- **EXTRAIT À LIRE**:

◇ ◇ ◇ ◇ ◇ ◇ ◇

La Thaïlande (en thaï : ประเทศไทย, Prathet Thai), officiellement dénommée Royaume de Thaïlande (en thaï ราชอาณาจักรไทย, Ratcha Anachak Thai), anciennement appelée Siam, se situe dans la péninsule d’Indochine, au sud-est de l’Asie. Elle jouxte le Myanmar (Birmanie), le Laos, le Cambodge et la Malaisie. Le bouddhisme est la religion pratiquée par la majorité de la population.

L’art de la marionnette en Thaïlande ressortit à quatre catégories principales : spectacles de cour dans le centre du pays, à partir du XVe siècle ; spectacles populaires du centre de la Thaïlande aux XIXe et XXe siècles ; formes régionales du sud malais (voir Malaisie) ou du nord-est lao (voir Laos) ; pratiques modernes conformes aux modèles occidentaux ou en opposition avec elles.

Les spectacles de cour

Les spectacles de cour étaient de deux sortes en Thaïlande : le nang yai (grandes figures d’ombres opaques) qui a son analogue dans le khon (danse d’hommes masqués) ancien ; et le hun (marionnettes tridimensionnelles à tiges) influencé par l’art chinois.

Le nang yai peut être joué par des centaines d’acteurs qui, tout en dansant un épisode du Ramakien (version thaï du Râmâyana) ou de tout autre récit, présentent des figures au-dessus de leur tête, derrière un écran. Ces figures minutieusement découpées et perforées sont la version animée par la danse de celles qu’on voit aux murs des temples. Certaines ne représentent qu’un seul personnage, mais d’autres donnent, par exemple, l’image composite d’un démon et d’un singe se combattant furieusement. Elles sont animées dans le style de la danse khon, des deux côtés d’un écran d’étoffe blanche, de 20 mètres sur 3, traditionnellement devant un feu (remplacé par des lumières électriques), tandis que l’un des deux présentateurs se charge du récit ou des dialogues.

L’accompagnement musical est produit par un orchestre piphat (formation de cour, composée d’instruments à vent et de percussions).

La danse de masques khon recourt aux mêmes musiques et narrateurs, mais les acteurs costumés incarnent un personnage spécifique portant un masque de papier mâché qui enveloppe toute la tête. Les textes sont des chefs-d’œuvre littéraires rédigés par des rois thaïs ou de proches collaborateurs.

La première mention de cet art apparait dans un édit de cour daté de 1458 : il est vraisemblable qu’il résulte de la capture d’artistes khmers (voir Cambodge), lors de la chute d’Angkor (1431) qui, eux-mêmes, avaient bénéficié de contacts avec le wayang javanais (voir Indonésie).

◇ ◇ ◇ ◇ ◇ ◇ ◇

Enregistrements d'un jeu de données
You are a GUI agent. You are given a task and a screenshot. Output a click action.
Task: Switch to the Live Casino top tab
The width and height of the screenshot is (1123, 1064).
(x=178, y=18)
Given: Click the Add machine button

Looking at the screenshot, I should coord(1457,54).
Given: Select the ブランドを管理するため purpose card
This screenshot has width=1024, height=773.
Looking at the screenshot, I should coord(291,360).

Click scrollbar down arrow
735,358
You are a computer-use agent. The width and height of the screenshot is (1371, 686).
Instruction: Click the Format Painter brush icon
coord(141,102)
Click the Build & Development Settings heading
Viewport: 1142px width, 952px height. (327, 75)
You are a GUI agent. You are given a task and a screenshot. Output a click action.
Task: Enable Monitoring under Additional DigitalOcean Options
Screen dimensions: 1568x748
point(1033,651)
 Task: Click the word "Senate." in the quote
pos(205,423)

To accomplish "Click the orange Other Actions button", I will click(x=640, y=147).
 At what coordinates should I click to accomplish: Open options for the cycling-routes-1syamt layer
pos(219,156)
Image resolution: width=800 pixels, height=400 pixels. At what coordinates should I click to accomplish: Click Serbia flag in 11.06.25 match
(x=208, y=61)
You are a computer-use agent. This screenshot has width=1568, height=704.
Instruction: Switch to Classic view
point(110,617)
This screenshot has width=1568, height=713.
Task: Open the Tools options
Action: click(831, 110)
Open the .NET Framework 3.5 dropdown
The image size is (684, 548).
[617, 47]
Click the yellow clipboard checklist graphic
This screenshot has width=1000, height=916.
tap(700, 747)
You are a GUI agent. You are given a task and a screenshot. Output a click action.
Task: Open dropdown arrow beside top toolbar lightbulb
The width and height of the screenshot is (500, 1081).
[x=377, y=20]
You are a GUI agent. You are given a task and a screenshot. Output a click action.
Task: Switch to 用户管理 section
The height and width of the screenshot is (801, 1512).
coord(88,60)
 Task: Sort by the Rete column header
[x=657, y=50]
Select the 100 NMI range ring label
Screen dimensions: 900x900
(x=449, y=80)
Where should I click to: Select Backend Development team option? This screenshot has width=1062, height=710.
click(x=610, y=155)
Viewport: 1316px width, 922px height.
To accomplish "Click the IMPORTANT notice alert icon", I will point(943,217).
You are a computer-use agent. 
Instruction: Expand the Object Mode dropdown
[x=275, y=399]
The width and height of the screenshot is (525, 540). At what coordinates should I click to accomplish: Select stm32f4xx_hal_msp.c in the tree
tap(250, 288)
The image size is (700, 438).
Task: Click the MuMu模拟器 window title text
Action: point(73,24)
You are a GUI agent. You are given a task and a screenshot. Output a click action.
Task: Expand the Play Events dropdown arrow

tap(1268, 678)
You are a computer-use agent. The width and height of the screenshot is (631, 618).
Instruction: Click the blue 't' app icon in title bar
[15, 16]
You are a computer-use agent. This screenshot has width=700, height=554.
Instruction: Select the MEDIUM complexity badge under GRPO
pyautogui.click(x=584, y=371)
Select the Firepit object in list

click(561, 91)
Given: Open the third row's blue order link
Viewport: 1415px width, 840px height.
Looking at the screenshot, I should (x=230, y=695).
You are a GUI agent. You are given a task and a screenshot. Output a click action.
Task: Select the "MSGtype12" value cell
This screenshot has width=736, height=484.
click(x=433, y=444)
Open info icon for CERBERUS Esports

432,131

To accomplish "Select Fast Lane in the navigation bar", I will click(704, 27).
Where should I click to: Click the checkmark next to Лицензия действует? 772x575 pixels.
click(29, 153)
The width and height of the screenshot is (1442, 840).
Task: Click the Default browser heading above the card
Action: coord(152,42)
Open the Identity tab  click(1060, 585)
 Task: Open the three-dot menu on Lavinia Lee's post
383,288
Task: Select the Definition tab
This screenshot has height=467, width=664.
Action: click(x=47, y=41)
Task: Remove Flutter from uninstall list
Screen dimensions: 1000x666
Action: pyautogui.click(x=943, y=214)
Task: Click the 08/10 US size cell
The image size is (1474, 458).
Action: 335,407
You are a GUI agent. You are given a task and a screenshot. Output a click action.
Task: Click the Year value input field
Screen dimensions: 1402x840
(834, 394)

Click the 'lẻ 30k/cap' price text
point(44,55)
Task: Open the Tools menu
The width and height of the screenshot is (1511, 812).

◇ ◇ ◇ ◇ ◇ ◇ ◇

- **TRAVAIL À FAIRE**:
a) D'après le texte sur la Thaïlande, quelles sont les dimensions de l'écran d'étoffe blanche utilisé pour le nang yai ?
b) Résumez en deux phrases le texte sur la Thaïlande et son art de la marionnette.
c) Écrivez la suite du texte sur l'art de la marionnette en Thaïlande à partir de sa dernière phrase.

- **CORRIGÉ DES EXERCICES**:
a) 20 mètres sur 3.

b) La Thaïlande, anciennement appelée Siam, est un royaume d'Asie du Sud-Est où la majorité de la population pratique le bouddhisme, et son art de la marionnette relève de quatre catégories principales. Parmi les spectacles de cour figurent le hun, marionnettes à tiges influencées par l'art chinois, et le nang yai, où des centaines d'acteurs dansent en présentant de grandes figures d'ombres derrière un écran, accompagnés par un orchestre piphat.

c)
Le hun emploie des marionnettes à tiges pour raconter les mêmes histoires sur un accompagnement musical de piphat. Dans le hun luang (marionnettes royales à tiges), les figures, hautes d’une trentaine de centimètres, étaient manipulées, au-dessus de leur tête, par des marionnettistes-danseurs qui évoluaient dans un espace fermé. Un rideau peint formait le décor d’un espace scénique du type proscénium, qui dissimulait le corps des manipulateurs. Ceux-ci entraient et sortaient par des portes situées aux extrémités du rideau. Le spectacle fut décrit, dès 1658, par le Français Simon de La Loubère, envoyé du roi de France Louis XIV au Siam. Le hun était joué au XVIIe siècle lors des crémations royales, mais sa forme actuelle date du règne de Râma Ier (1767-1809), fondateur de la dynastie des Chakri encore au pouvoir au XXIe siècle. À partir de 1782, les troupes de hun firent partie des services de divertissement de la cour.

Le roi Râma II sculpta lui-même des têtes de marionnettes et écrivit des textes pour les spectacles d’ombres, de masques ou de marionnettes à tiges. Le musée national présente un important ensemble de hun luang ayant appartenu à la collection du vice-régent Krom Prararchawang Bowon Wichaichan (1838-1885).

Les textes

Deux narrations s’entremêlent dans les spectacles, Le Barattage de la Mer de Lait et le Ramakien.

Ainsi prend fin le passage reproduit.